Restate the entries below word for word, omitting nothing.

(Source records)
┄┄┄┄┄┄┄┄┄┄┄┄┄┄┄┄┄┄┄┄

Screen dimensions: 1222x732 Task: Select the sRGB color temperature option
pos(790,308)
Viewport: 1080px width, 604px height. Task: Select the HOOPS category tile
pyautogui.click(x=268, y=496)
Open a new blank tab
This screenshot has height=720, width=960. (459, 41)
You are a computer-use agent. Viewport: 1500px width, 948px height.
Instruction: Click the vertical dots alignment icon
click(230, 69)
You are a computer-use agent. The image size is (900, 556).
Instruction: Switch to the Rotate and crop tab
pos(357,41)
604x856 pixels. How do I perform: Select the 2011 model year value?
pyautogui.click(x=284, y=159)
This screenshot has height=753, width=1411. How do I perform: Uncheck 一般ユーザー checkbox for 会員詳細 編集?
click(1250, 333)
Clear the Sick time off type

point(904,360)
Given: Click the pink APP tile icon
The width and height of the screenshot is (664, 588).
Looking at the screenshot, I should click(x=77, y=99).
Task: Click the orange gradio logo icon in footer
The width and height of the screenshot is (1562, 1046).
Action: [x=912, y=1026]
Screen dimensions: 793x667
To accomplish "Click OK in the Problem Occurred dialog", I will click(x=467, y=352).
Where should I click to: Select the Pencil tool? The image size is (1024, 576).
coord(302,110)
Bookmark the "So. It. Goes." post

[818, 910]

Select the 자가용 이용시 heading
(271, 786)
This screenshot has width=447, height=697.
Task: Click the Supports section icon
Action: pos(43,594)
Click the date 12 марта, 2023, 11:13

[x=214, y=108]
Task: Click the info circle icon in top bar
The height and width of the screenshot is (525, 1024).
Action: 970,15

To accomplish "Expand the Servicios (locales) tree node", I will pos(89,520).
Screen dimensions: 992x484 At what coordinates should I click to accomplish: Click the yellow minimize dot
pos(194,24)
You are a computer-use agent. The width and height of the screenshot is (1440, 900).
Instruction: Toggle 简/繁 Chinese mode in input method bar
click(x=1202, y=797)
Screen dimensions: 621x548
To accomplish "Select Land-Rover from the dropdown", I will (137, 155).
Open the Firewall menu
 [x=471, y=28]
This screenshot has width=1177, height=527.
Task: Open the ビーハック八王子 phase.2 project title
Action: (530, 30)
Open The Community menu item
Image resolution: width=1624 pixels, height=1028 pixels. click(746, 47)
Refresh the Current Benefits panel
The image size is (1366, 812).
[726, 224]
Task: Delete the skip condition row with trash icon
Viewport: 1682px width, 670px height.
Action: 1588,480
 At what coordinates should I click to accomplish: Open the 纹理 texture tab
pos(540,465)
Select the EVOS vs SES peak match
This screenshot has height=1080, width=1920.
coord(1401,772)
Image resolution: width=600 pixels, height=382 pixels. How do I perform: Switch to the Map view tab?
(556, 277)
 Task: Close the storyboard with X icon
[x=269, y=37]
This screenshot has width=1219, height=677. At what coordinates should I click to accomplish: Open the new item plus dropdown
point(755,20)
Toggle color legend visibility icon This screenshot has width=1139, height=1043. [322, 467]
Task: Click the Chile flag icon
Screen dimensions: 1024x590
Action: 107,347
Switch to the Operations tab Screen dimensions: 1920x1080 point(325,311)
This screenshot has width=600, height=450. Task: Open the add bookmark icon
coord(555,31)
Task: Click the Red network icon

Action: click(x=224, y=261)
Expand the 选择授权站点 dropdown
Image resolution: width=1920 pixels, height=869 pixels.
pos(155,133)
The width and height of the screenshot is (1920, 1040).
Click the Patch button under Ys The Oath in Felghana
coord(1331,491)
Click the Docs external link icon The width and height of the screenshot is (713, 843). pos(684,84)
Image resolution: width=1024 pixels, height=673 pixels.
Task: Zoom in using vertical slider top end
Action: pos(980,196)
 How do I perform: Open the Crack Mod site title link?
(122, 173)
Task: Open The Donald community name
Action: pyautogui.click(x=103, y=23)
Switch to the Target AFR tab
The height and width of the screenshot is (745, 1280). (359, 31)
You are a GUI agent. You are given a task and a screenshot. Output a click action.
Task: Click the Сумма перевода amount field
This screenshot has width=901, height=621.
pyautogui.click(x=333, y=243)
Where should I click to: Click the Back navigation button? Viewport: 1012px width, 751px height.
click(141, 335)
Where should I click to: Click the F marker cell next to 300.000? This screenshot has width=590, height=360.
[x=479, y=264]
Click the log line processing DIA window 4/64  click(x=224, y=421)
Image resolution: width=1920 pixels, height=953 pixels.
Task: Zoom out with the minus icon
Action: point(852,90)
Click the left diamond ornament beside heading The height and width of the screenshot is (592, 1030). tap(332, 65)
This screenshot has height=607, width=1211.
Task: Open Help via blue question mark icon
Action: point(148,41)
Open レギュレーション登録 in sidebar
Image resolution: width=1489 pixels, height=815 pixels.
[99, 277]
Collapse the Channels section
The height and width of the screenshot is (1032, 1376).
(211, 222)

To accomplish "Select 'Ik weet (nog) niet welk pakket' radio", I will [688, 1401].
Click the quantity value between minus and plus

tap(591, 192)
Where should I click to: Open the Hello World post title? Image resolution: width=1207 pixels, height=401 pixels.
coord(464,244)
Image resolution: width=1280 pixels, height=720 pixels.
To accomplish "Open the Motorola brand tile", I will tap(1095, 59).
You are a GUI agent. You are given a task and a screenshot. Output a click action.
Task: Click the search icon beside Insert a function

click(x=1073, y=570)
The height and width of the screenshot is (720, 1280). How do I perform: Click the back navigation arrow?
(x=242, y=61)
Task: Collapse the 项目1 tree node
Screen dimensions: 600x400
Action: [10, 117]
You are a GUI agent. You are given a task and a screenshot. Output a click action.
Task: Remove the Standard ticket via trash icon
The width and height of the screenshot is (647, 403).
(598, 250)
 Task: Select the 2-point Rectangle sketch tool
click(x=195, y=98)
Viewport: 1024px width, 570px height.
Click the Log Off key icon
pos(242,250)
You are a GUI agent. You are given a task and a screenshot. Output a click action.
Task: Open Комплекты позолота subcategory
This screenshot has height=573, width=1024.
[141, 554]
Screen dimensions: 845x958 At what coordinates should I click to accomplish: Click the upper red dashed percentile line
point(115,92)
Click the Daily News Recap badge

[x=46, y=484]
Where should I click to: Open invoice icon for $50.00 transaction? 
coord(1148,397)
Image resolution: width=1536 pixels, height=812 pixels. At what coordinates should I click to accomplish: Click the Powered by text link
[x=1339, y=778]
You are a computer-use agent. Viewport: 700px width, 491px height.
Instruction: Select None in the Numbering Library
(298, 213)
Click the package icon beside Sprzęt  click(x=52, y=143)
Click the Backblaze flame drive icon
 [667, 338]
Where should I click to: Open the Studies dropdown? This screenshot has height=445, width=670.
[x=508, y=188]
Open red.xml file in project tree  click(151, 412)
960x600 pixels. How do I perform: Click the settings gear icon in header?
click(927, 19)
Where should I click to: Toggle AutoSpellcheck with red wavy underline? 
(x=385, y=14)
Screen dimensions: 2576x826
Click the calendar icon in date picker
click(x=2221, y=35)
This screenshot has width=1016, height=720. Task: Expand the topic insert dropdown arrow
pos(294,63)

┄┄┄┄┄┄┄┄┄┄┄┄┄┄┄┄┄┄┄┄

■ **Response to this exercise**:
Screen dimensions: 1222x732 Task: Select the sRGB color temperature option
pos(790,308)
Viewport: 1080px width, 604px height. Task: Select the HOOPS category tile
pyautogui.click(x=268, y=496)
Open a new blank tab
This screenshot has height=720, width=960. (459, 41)
You are a computer-use agent. Viewport: 1500px width, 948px height.
Instruction: Click the vertical dots alignment icon
click(230, 69)
You are a computer-use agent. The image size is (900, 556).
Instruction: Switch to the Rotate and crop tab
pos(357,41)
604x856 pixels. How do I perform: Select the 2011 model year value?
pyautogui.click(x=284, y=159)
This screenshot has height=753, width=1411. How do I perform: Uncheck 一般ユーザー checkbox for 会員詳細 編集?
click(1250, 333)
Clear the Sick time off type

point(904,360)
Given: Click the pink APP tile icon
The width and height of the screenshot is (664, 588).
Looking at the screenshot, I should click(x=77, y=99).
Task: Click the orange gradio logo icon in footer
The width and height of the screenshot is (1562, 1046).
Action: [x=912, y=1026]
Screen dimensions: 793x667
To accomplish "Click OK in the Problem Occurred dialog", I will click(x=467, y=352).
Where should I click to: Select the Pencil tool? The image size is (1024, 576).
coord(302,110)
Bookmark the "So. It. Goes." post

[818, 910]

Select the 자가용 이용시 heading
(271, 786)
This screenshot has width=447, height=697.
Task: Click the Supports section icon
Action: pos(43,594)
Click the date 12 марта, 2023, 11:13

[x=214, y=108]
Task: Click the info circle icon in top bar
The height and width of the screenshot is (525, 1024).
Action: 970,15

To accomplish "Expand the Servicios (locales) tree node", I will pos(89,520).
Screen dimensions: 992x484 At what coordinates should I click to accomplish: Click the yellow minimize dot
pos(194,24)
You are a computer-use agent. The width and height of the screenshot is (1440, 900).
Instruction: Toggle 简/繁 Chinese mode in input method bar
click(x=1202, y=797)
Screen dimensions: 621x548
To accomplish "Select Land-Rover from the dropdown", I will (137, 155).
Open the Firewall menu
 [x=471, y=28]
This screenshot has width=1177, height=527.
Task: Open the ビーハック八王子 phase.2 project title
Action: (530, 30)
Open The Community menu item
Image resolution: width=1624 pixels, height=1028 pixels. click(746, 47)
Refresh the Current Benefits panel
The image size is (1366, 812).
[726, 224]
Task: Delete the skip condition row with trash icon
Viewport: 1682px width, 670px height.
Action: 1588,480
 At what coordinates should I click to accomplish: Open the 纹理 texture tab
pos(540,465)
Select the EVOS vs SES peak match
This screenshot has height=1080, width=1920.
coord(1401,772)
Image resolution: width=600 pixels, height=382 pixels. How do I perform: Switch to the Map view tab?
(556, 277)
 Task: Close the storyboard with X icon
[x=269, y=37]
This screenshot has width=1219, height=677. At what coordinates should I click to accomplish: Open the new item plus dropdown
point(755,20)
Toggle color legend visibility icon This screenshot has width=1139, height=1043. [322, 467]
Task: Click the Chile flag icon
Screen dimensions: 1024x590
Action: 107,347
Switch to the Operations tab Screen dimensions: 1920x1080 point(325,311)
This screenshot has width=600, height=450. Task: Open the add bookmark icon
coord(555,31)
Task: Click the Red network icon

Action: click(x=224, y=261)
Expand the 选择授权站点 dropdown
Image resolution: width=1920 pixels, height=869 pixels.
pos(155,133)
The width and height of the screenshot is (1920, 1040).
Click the Patch button under Ys The Oath in Felghana
coord(1331,491)
Click the Docs external link icon The width and height of the screenshot is (713, 843). pos(684,84)
Image resolution: width=1024 pixels, height=673 pixels.
Task: Zoom in using vertical slider top end
Action: pos(980,196)
 How do I perform: Open the Crack Mod site title link?
(122, 173)
Task: Open The Donald community name
Action: pyautogui.click(x=103, y=23)
Switch to the Target AFR tab
The height and width of the screenshot is (745, 1280). (359, 31)
You are a GUI agent. You are given a task and a screenshot. Output a click action.
Task: Click the Сумма перевода amount field
This screenshot has width=901, height=621.
pyautogui.click(x=333, y=243)
Where should I click to: Click the Back navigation button? Viewport: 1012px width, 751px height.
click(141, 335)
Where should I click to: Click the F marker cell next to 300.000? This screenshot has width=590, height=360.
[x=479, y=264]
Click the log line processing DIA window 4/64  click(x=224, y=421)
Image resolution: width=1920 pixels, height=953 pixels.
Task: Zoom out with the minus icon
Action: point(852,90)
Click the left diamond ornament beside heading The height and width of the screenshot is (592, 1030). tap(332, 65)
This screenshot has height=607, width=1211.
Task: Open Help via blue question mark icon
Action: point(148,41)
Open レギュレーション登録 in sidebar
Image resolution: width=1489 pixels, height=815 pixels.
[99, 277]
Collapse the Channels section
The height and width of the screenshot is (1032, 1376).
(211, 222)

To accomplish "Select 'Ik weet (nog) niet welk pakket' radio", I will [688, 1401].
Click the quantity value between minus and plus

tap(591, 192)
Where should I click to: Open the Hello World post title? Image resolution: width=1207 pixels, height=401 pixels.
coord(464,244)
Image resolution: width=1280 pixels, height=720 pixels.
To accomplish "Open the Motorola brand tile", I will tap(1095, 59).
You are a GUI agent. You are given a task and a screenshot. Output a click action.
Task: Click the search icon beside Insert a function

click(x=1073, y=570)
The height and width of the screenshot is (720, 1280). How do I perform: Click the back navigation arrow?
(x=242, y=61)
Task: Collapse the 项目1 tree node
Screen dimensions: 600x400
Action: [10, 117]
You are a GUI agent. You are given a task and a screenshot. Output a click action.
Task: Remove the Standard ticket via trash icon
The width and height of the screenshot is (647, 403).
(598, 250)
 Task: Select the 2-point Rectangle sketch tool
click(x=195, y=98)
Viewport: 1024px width, 570px height.
Click the Log Off key icon
pos(242,250)
You are a GUI agent. You are given a task and a screenshot. Output a click action.
Task: Open Комплекты позолота subcategory
This screenshot has height=573, width=1024.
[141, 554]
Screen dimensions: 845x958 At what coordinates should I click to accomplish: Click the upper red dashed percentile line
point(115,92)
Click the Daily News Recap badge

[x=46, y=484]
Where should I click to: Open invoice icon for $50.00 transaction? 
coord(1148,397)
Image resolution: width=1536 pixels, height=812 pixels. At what coordinates should I click to accomplish: Click the Powered by text link
[x=1339, y=778]
You are a computer-use agent. Viewport: 700px width, 491px height.
Instruction: Select None in the Numbering Library
(298, 213)
Click the package icon beside Sprzęt  click(x=52, y=143)
Click the Backblaze flame drive icon
 [667, 338]
Where should I click to: Open the Studies dropdown? This screenshot has height=445, width=670.
[x=508, y=188]
Open red.xml file in project tree  click(151, 412)
960x600 pixels. How do I perform: Click the settings gear icon in header?
click(927, 19)
Where should I click to: Toggle AutoSpellcheck with red wavy underline? 
(x=385, y=14)
Screen dimensions: 2576x826
Click the calendar icon in date picker
click(x=2221, y=35)
This screenshot has width=1016, height=720. Task: Expand the topic insert dropdown arrow
pos(294,63)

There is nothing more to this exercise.